Collected data entries:
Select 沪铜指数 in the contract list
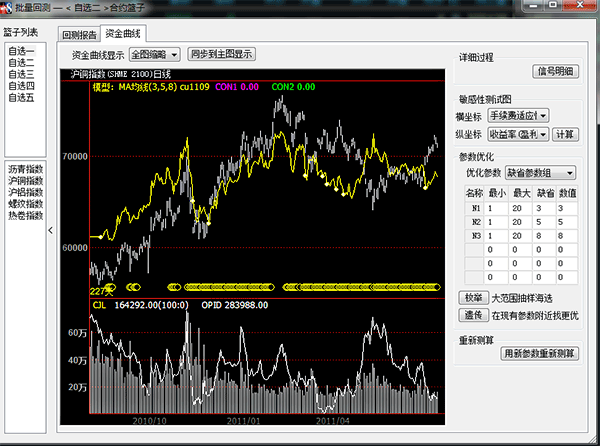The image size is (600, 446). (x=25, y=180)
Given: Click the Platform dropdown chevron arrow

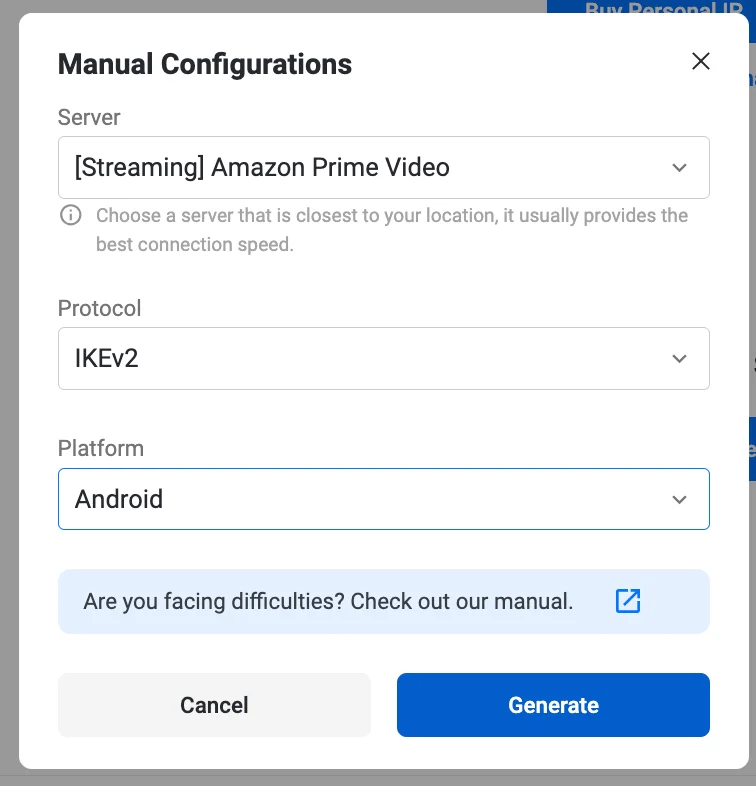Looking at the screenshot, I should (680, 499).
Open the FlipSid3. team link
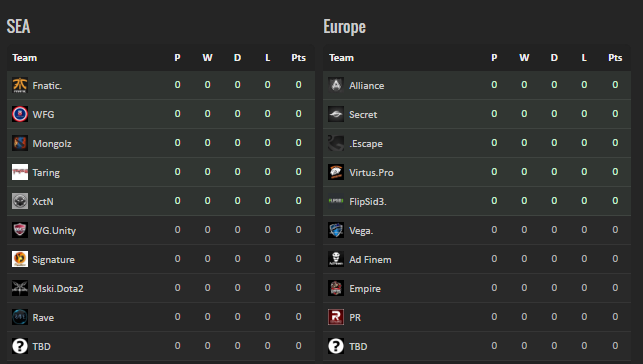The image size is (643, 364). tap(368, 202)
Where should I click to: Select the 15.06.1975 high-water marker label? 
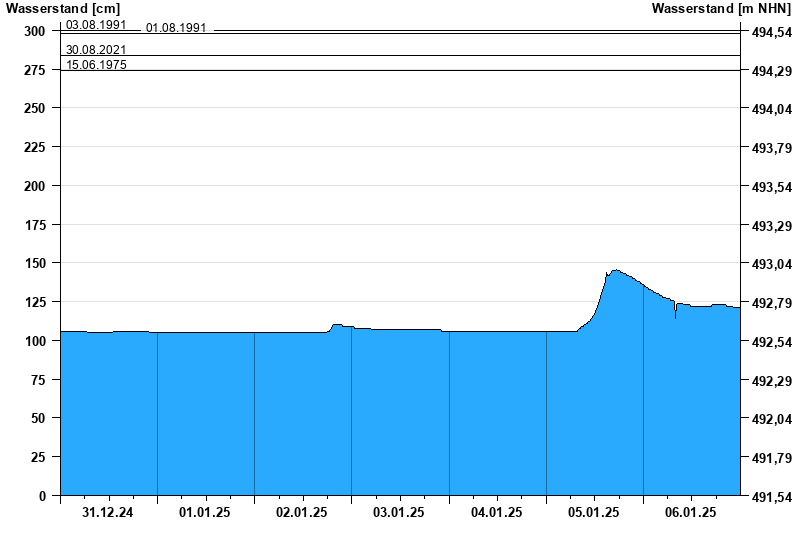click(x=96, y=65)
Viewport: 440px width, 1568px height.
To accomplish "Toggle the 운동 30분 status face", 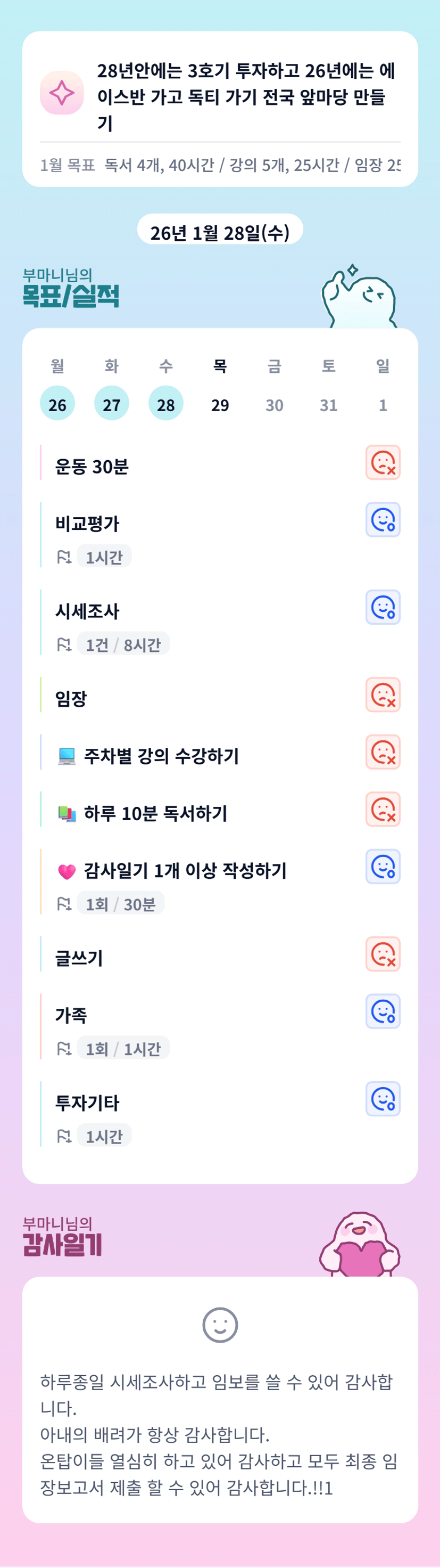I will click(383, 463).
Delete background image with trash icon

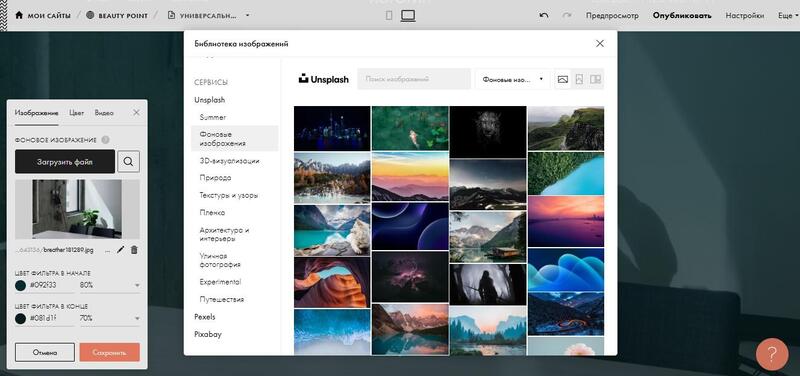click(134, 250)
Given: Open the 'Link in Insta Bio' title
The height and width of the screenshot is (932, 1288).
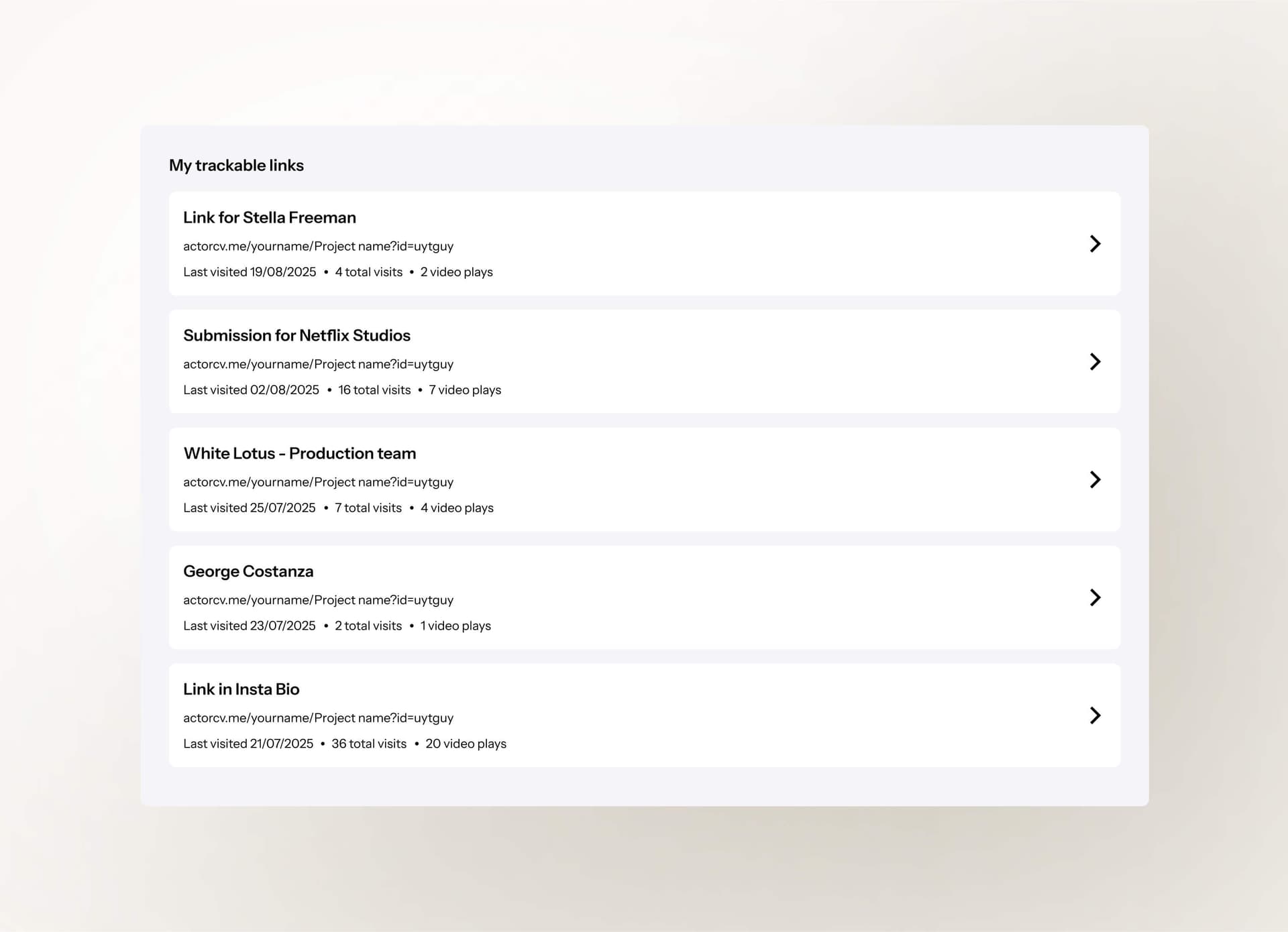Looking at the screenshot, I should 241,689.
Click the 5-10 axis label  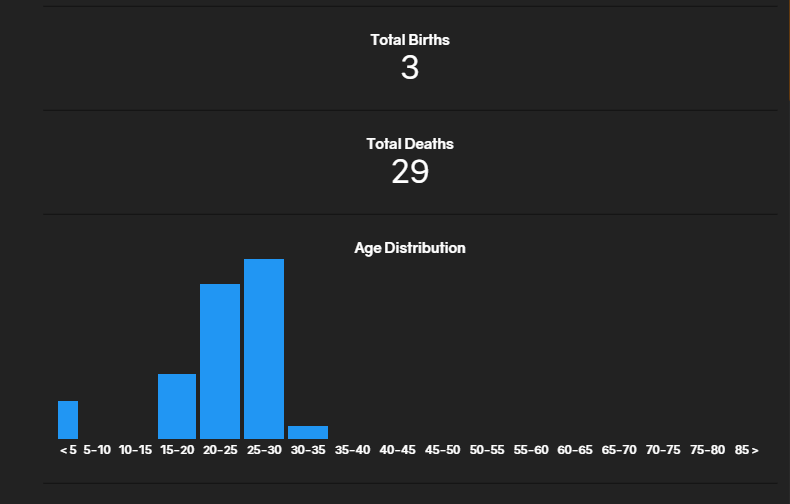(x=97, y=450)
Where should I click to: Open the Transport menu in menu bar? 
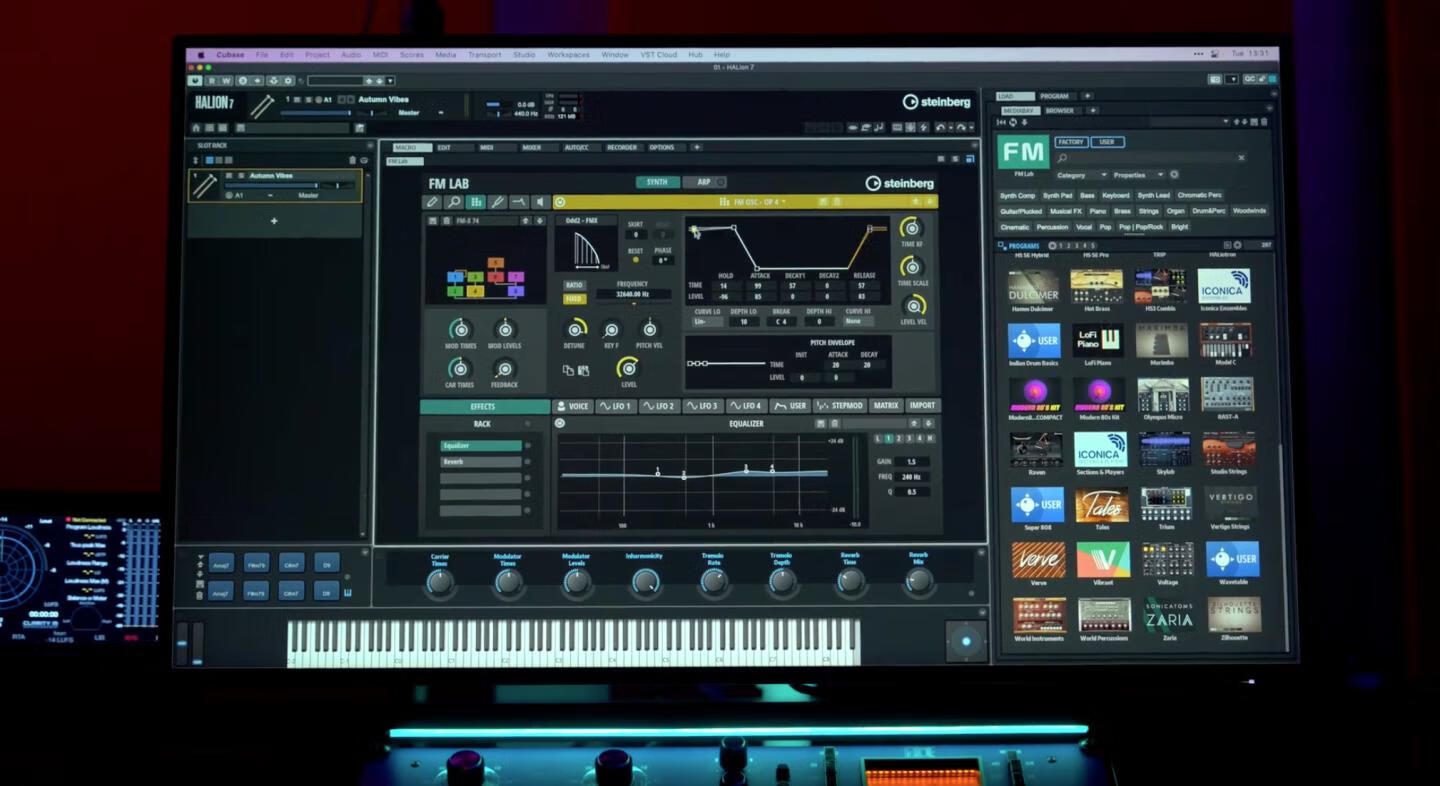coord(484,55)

### [PROMPT]
Include the first line of the records, the line containing "Viewport: 440px width, 1568px height.", and every line between them, repeated exactly. Skip the pictures.

### [SOLVED PROBLEM]
Select 沪铜指数 in the contract list
The image size is (600, 446). (x=25, y=180)
Given: Click the Platform dropdown chevron arrow

Looking at the screenshot, I should (680, 499).
Open the FlipSid3. team link
The image size is (643, 364). tap(368, 202)
Where should I click to: Select the 15.06.1975 high-water marker label? 
click(x=96, y=65)
Viewport: 440px width, 1568px height.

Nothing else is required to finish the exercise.